What if I told you there's a way to eat tuna without the possible mercury contamination and the taste is the same as conventional tuna? Well, thanks to tempeh there is a way to enjoy a tuna sandwich, vegan style.
Tempeh is a soy product and an excellent meat alternative. Like tofu, it takes on the flavor of whatever you marinate it in. It's available in several varieties and the price is comparable to canned tuna. Tempeh is found in the natural, refrigerated section of most grocery stores and is a great source of protein.
Don't I need omega-3 fatty acids from conventional tuna fish?
Skip the fish-You can obtain your omega-3 fatty acids from walnuts, flaxseeds, broccoli, and cabbage.

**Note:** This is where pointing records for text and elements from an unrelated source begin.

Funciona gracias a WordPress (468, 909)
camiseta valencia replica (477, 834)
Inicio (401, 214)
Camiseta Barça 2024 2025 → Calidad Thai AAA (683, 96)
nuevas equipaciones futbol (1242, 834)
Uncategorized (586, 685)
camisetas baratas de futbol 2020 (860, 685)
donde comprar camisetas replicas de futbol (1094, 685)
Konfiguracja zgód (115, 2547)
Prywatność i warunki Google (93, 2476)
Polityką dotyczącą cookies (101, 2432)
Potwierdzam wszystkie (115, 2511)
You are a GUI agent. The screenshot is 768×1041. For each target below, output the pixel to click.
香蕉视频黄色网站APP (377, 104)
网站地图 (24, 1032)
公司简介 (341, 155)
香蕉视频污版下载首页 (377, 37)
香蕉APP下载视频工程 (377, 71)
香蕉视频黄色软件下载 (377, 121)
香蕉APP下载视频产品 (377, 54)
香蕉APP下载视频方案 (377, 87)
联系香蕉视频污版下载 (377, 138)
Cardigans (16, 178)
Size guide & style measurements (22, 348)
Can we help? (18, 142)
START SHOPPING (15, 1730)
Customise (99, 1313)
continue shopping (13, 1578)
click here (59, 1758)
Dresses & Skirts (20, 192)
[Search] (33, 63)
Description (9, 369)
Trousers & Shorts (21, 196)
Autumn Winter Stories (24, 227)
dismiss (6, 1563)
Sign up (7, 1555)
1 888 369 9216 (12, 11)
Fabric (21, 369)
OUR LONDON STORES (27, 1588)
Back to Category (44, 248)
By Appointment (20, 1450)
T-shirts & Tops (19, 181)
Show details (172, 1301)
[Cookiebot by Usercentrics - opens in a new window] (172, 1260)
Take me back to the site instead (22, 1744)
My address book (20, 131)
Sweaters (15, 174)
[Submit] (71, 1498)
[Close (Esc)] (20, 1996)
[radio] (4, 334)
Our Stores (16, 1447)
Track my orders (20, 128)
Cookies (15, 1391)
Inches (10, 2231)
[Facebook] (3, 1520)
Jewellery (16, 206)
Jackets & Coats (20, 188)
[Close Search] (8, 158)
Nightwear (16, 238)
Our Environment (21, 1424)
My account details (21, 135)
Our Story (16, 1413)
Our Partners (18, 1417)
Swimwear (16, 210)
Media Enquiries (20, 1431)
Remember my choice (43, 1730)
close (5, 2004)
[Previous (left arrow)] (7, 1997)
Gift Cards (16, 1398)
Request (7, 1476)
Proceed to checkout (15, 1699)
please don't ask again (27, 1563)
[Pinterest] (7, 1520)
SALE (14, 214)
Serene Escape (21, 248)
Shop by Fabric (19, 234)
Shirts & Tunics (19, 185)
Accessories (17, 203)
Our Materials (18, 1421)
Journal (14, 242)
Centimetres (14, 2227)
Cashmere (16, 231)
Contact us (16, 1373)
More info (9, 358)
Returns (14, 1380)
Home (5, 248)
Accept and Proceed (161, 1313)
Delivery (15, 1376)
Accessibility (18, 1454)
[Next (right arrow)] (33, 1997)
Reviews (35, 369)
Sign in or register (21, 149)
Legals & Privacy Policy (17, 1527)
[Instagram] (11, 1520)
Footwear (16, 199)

Let's get to the recipe...
1 8 oz pack of tempeh
1 small red onion, diced
1/2 cup of Vegenaise (or other vegan mayo)
4 cups of vegetable broth (make your own here)
1 tablespoon seaweed flakes (typically found in the international aisle)
1/2 cup celery, chopped
1 tablespoon of all purpose seasoning
1/2 teaspoon black pepper
1/3 cup dill pickles, chopped
The great thing about this recipe is, once you prepare the tempeh, you can add in the ingredients you typically use when making your own tuna recipe.
Boil the vegetable broth and add the tempeh. Cook the tempeh covered on medium heat for about 40 minutes. Remove from heat, drain the broth and let tempeh chill for at least 15 minutes. Crumble the tempeh in a large bowl and mix in all ingredients; adding the mayo last. Let cool in the refrigerator for at least an hour and serve on bread, lettuce, or crackers.